==== Text passage

This makes the amino acid dipolar (two poles) – one end is positive and the other is negative, like a battery with a positive and negative end.

VSAQ-3: What constituents of DNA are linked by a glycosidic bond?

In DNA, the glycosidic bond connects a nitrogenous base (like adenine, thymine, guanine, or cytosine) to a sugar (deoxyribose). Imagine it as a link between two pieces of a jigsaw puzzle, connecting the base to the sugar, forming part of the DNA strand.

VSAQ-4: Glycine and Alanine are different with respect to one substituent on the α-carbon. What are the other common substituent groups?

Both Glycine and Alanine share these common groups attached to their α-carbon:

Hydrogen (H): Both have a hydrogen atom attached, like a small dot on a map showing a common point.
Carboxyl Group (COOH): This group makes them amino acids, providing acidity, like adding lemon juice to a dish to give it a tangy taste.
Amino Group (NH2): This group gives them basic properties, like adding a bit of baking soda to neutralize acidity in a recipe.

The difference between Glycine and Alanine is that Glycine has just a hydrogen as its side chain, while Alanine has a methyl group (CH3) as its side chain.

VSAQ-5: Starch, Cellulose, Glycogen, Chitin are polysaccharides found among the following. Choose the one appropriate and write against each.

Cotton Fiber:

Let’s explore how different polysaccharides are linked to various materials in our daily lives. When you think of cotton fiber, you can imagine the soft, fluffy material we use in clothes. The key ingredient in cotton fiber is cellulose, a polysaccharide that provides structure and strength. It’s like the natural fabric that holds the threads together.

Exoskeleton of Cockroach:

Moving on to the exoskeleton of a cockroach, we find chitin at work. This tough polysaccharide forms the hard, protective outer shell of cockroaches and other insects, much like a suit of armor. Chitin is what makes these creatures resilient and able to survive in different environments.

Liver:

In our own bodies, particularly in the liver, glycogen plays a crucial role. The liver stores excess glucose in the form of glycogen, which acts as a readily available energy reserve. It’s similar to how a battery stores energy, ready to power the body when needed.

Peeled Potato:

Finally, when you peel a potato, you’re uncovering a source of starch. Potatoes store energy in the form of starch, which is a polysaccharide made of glucose units. This starch is what gives potatoes their ability to thicken soups and sauces in cooking, making them a versatile ingredient in many dishes.

VSAQ-6: Select an appropriate chemical bond among ester bond, glycosidic bond, peptide bond, and hydrogen bond and write against each of the following.

Polysaccharide:

When we look at different substances, the types of chemical bonds that hold them together tell us a lot about their structure and function. In the case of polysaccharides like starch and cellulose, the bond that holds the sugar molecules together is called a glycosidic bond. Think of it as the glue that connects the individual sugars, forming long chains that make up these complex carbohydrates.

Protein:

When it comes to proteins, the building blocks are amino acids, and these are linked by peptide bonds. Imagine these bonds as the links in a chain, holding the amino acids together to create long protein chains. These chains fold and twist into specific shapes, allowing proteins to perform a wide range of functions in the body.

Fat:

Fats, or triglycerides, are formed when glycerol and fatty acids join together through ester bonds. These bonds are like the connections in a puzzle, fitting the fatty acid pieces together with glycerol to create fat molecules. Fats are essential for storing energy and insulating our bodies.

Water:

Lastly, water molecules are connected by hydrogen bonds. These bonds are relatively weak but crucial in giving water its unique properties, such as surface tension, which allows water droplets to form and stick together. It’s as if these bonds are the invisible hands that hold water molecules close to each other, creating the familiar behavior of water we see every day.

========
==== Supplied records

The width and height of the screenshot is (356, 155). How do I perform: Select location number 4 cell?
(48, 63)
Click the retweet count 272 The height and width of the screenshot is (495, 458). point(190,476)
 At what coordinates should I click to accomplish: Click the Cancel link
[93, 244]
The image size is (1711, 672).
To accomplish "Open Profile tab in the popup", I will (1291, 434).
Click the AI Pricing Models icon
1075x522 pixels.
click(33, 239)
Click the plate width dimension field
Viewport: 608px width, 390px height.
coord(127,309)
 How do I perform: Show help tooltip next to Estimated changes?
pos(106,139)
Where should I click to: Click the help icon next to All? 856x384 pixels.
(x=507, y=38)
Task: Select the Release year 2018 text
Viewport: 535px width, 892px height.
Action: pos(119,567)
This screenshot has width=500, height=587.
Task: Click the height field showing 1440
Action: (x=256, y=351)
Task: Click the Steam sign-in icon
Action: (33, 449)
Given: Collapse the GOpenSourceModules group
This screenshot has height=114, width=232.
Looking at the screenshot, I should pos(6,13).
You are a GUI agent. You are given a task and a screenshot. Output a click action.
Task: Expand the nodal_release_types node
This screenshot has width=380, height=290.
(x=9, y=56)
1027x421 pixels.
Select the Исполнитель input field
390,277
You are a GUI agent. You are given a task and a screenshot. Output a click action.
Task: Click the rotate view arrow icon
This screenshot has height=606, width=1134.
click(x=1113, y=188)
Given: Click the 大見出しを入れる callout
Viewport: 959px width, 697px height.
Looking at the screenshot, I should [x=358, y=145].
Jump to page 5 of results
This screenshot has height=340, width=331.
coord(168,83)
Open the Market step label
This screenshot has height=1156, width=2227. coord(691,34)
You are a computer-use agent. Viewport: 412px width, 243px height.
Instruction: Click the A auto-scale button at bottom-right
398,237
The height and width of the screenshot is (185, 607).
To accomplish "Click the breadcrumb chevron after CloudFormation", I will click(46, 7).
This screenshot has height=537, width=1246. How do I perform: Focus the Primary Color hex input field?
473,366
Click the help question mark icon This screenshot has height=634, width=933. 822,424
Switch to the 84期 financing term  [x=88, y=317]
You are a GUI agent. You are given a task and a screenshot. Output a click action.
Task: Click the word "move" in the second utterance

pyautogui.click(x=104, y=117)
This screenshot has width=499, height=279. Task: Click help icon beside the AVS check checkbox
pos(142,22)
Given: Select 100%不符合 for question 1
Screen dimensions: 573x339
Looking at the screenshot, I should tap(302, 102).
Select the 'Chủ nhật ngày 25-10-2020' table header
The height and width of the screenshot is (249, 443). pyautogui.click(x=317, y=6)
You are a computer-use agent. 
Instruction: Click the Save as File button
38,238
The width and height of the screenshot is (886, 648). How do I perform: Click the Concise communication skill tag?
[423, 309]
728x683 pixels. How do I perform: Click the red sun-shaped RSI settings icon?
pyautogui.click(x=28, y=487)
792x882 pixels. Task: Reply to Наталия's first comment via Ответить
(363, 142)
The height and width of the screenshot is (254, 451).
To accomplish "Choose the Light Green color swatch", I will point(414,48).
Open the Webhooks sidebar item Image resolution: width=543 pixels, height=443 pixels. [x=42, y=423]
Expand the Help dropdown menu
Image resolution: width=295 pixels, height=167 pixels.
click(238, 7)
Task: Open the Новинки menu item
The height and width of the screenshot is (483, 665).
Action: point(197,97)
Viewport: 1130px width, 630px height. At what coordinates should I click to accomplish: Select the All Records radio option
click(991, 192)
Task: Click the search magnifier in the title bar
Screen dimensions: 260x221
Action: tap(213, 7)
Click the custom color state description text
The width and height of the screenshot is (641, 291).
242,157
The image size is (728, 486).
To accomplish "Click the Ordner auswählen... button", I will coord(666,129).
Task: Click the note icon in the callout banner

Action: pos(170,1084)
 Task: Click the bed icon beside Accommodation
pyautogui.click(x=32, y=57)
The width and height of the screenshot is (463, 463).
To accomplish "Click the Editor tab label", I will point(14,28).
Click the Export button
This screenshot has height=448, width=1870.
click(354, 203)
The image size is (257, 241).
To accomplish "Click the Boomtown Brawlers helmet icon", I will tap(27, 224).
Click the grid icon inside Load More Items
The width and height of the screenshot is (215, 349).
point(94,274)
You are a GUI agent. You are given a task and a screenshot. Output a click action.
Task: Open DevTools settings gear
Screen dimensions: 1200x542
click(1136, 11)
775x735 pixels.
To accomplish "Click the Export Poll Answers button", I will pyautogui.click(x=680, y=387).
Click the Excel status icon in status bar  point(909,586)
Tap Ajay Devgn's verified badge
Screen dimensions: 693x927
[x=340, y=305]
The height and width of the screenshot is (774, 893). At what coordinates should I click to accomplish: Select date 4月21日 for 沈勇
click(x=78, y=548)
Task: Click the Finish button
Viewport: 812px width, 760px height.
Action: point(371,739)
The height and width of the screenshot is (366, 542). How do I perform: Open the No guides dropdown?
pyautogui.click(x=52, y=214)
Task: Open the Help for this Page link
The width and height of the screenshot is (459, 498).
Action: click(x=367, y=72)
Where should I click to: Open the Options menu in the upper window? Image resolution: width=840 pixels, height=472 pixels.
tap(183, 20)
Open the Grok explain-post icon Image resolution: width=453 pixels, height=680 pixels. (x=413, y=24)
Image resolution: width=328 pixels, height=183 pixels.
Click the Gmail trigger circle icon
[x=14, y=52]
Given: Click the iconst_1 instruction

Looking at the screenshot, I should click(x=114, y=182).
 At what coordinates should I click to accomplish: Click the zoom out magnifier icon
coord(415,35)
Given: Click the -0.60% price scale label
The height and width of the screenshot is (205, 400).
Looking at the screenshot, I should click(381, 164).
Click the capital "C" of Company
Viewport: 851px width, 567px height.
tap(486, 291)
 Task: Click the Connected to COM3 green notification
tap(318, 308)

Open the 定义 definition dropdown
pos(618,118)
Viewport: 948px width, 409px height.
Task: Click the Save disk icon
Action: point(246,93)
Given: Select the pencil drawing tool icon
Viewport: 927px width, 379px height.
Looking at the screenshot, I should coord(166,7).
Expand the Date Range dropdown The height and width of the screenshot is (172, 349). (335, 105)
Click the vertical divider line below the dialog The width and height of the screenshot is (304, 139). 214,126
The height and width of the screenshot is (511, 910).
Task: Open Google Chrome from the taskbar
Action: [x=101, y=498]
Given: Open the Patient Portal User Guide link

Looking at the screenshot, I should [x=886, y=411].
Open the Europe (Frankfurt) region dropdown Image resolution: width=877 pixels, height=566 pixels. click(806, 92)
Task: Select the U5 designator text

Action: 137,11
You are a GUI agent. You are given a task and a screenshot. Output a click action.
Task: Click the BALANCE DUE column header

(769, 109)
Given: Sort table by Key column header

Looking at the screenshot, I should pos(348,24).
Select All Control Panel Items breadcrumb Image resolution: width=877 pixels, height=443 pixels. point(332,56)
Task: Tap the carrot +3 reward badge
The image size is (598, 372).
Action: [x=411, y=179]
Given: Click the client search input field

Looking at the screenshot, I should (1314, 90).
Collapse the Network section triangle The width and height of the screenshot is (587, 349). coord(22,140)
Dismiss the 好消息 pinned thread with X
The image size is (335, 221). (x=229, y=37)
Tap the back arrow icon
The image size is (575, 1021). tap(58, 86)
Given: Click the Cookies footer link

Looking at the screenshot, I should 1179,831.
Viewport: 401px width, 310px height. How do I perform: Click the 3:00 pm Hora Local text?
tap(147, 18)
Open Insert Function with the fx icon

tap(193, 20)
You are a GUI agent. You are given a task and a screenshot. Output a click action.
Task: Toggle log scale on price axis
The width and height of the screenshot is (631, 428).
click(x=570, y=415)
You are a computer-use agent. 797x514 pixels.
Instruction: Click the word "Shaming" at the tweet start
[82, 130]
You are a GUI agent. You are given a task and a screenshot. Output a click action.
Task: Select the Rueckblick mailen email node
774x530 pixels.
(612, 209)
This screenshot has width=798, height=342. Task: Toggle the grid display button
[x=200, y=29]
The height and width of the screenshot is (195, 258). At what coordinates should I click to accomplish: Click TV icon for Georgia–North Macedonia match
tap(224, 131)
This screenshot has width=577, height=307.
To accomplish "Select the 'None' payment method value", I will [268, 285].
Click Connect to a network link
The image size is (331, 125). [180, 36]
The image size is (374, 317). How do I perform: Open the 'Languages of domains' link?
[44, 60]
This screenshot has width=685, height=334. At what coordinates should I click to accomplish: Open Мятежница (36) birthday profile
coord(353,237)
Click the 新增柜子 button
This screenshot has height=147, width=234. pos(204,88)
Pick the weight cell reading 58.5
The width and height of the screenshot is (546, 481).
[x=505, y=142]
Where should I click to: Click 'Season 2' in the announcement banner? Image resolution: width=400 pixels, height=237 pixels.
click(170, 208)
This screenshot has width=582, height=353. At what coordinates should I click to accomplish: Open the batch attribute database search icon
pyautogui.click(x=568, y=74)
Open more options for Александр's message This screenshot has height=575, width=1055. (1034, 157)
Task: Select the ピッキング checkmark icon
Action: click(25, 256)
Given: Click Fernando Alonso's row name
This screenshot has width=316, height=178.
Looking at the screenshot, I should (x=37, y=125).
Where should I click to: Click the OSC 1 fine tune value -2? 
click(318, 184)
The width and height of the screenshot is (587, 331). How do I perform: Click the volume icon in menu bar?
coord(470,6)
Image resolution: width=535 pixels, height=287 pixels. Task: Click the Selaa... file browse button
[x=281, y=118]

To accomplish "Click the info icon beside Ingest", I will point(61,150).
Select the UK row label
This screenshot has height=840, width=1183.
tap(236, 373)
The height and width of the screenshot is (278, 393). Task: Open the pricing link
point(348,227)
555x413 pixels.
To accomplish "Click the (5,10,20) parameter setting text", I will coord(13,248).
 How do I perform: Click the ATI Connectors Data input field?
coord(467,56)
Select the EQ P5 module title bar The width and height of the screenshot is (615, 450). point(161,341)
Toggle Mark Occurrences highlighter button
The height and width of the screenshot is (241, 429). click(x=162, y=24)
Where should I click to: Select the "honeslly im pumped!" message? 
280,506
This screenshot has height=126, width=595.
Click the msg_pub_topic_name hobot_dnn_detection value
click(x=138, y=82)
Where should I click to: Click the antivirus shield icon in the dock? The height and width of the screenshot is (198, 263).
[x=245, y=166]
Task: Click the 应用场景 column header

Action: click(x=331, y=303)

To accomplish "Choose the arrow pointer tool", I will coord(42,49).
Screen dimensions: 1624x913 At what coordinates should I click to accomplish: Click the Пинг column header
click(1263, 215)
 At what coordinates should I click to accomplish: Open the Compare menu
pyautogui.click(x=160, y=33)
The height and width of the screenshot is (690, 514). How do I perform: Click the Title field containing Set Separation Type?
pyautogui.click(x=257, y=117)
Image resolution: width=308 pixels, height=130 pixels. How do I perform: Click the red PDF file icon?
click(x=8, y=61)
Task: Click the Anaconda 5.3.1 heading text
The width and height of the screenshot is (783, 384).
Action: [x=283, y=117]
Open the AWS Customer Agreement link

========

▶ [What you will do]
1. From the biomolecules passage above, extract everything from "Finally, when you" down to "of the following.".
2. Answer these questions using the biomolecules passage above:
(a) In DNA, which sugar does the glycosidic bond connect a nitrogenous base to?
(b) What side chain does Alanine have?
(c) Through what type of bond do glycerol and fatty acids join to form fats?
3. Translate this sentence from the biomolecules passage into Spanish: "The liver stores excess glucose in the form of glycogen, which acts as a readily available energy reserve."

▶ [Responses by task]
1.
Finally, when you peel a potato, you’re uncovering a source of starch. Potatoes store energy in the form of starch, which is a polysaccharide made of glucose units. This starch is what gives potatoes their ability to thicken soups and sauces in cooking, making them a versatile ingredient in many dishes.

VSAQ-6: Select an appropriate chemical bond among ester bond, glycosidic bond, peptide bond, and hydrogen bond and write against each of the following.

2.
(a) Deoxyribose
(b) A methyl group (CH3)
(c) Ester bonds

3. El hígado almacena el exceso de glucosa en forma de glucógeno, que actúa como una reserva de energía fácilmente disponible.